In doing so, they firmly thrust Britain's sordid past - the unexamined background to most of our lives - into the light of day. It is because of their defiance that buildings and institutions that for centuries bore Colston's name as a badge of honour are finally being forced to confront that past and make amends.

Bath, of course, was built no less on the profits of the slave trade. When visitors come to Bath simply to admire its grand Georgian architecture, its Royal Crescent, we assent - if only through ignorance - to the crimes that paid for all that splendour.

Weeks after the Colston statue was toppled, Bristol made headlines again. Crowds protested efforts to transfer yet more powers to the police to curb our already savagely diminished right to protest - the most fundamental of all democratic rights. Bristol made more noise against that bill than possibly anywhere else in the UK.

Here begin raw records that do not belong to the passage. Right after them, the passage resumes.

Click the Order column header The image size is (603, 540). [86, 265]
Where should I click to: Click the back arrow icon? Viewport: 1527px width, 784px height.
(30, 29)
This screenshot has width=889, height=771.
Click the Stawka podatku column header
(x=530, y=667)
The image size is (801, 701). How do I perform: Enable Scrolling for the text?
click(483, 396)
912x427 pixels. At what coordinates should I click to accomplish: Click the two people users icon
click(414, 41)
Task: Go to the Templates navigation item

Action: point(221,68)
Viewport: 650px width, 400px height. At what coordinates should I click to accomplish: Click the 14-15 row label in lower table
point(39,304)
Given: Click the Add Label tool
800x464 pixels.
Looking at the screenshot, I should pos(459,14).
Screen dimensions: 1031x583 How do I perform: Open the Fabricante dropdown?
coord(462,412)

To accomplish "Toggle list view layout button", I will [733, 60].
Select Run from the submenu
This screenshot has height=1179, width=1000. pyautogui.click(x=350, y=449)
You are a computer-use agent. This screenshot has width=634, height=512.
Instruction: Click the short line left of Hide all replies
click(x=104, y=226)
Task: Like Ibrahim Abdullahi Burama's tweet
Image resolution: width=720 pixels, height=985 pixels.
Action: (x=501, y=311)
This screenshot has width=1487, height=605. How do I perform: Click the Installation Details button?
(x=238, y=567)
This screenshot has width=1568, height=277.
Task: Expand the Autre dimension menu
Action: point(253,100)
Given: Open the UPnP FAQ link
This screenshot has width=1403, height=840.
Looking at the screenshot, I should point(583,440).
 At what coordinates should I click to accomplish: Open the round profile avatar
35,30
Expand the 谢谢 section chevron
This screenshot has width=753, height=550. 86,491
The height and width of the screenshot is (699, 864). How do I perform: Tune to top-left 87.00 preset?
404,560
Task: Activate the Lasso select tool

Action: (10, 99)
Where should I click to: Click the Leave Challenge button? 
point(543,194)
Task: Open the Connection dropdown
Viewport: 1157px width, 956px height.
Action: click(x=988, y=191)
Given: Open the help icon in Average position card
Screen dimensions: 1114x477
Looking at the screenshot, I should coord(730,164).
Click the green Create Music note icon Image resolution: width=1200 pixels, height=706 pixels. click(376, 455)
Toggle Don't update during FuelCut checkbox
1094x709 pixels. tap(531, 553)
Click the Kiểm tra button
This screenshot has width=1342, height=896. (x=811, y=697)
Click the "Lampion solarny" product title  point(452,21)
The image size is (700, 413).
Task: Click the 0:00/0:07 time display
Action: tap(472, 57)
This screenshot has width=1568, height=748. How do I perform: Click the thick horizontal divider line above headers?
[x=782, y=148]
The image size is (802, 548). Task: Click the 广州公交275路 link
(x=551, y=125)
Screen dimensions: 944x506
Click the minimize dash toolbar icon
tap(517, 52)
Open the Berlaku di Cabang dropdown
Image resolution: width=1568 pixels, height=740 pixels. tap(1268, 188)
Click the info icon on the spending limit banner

I ended up writing about both events from Nazareth.

Blind to history

Since my arrival, old and new friends alike have started to educate me about Bristol. Early on I attended a slavery tour in the city centre - one that connected those historic crimes with the current troubles faced by asylum seekers in Bristol, even as Bristol lays claim to the title of "city of sanctuary".

For once I was being guided rather than the guide, the pupil rather than the teacher - so long my role on those tours in and around Nazareth. And I could not but help notice, as we wandered through Bristol's streets, echoes of my own tours.

Over the years I have taken many hundeds of groups around the ruins of Saffuriya, one of the largest of the Palestinian villages destroyed by Israel in its ethnic cleansing campaign of 1948, the Nakba or Catastrophe.

What disturbed me most in Saffuriya was how blind its new inhabitants were to the very recent history of the place they call home.

New Jewish immigrants were moved on to the lands of Saffuriya weeks after the Israeli army destroyed the village and chased out the native Palestinian population at gunpoint. A new community built in its place was given a similar Hebrew name, Tzipori. These events were repeated across historic Palestine. Hundreds of villages were razed, and 80 per cent of the Palestinian population were expelled from what became the new state of Israel.

Troubling clues

Even today, evidence of the crimes committed in the name of these newcomers is visible everywhere. The hillsides are littered with the rubble of the hundreds of Palestinian homes that were levelled by the new Israeli army to stop their residents from returning. And there are neglected grave-stones all around - pointers to the community that was disappeared.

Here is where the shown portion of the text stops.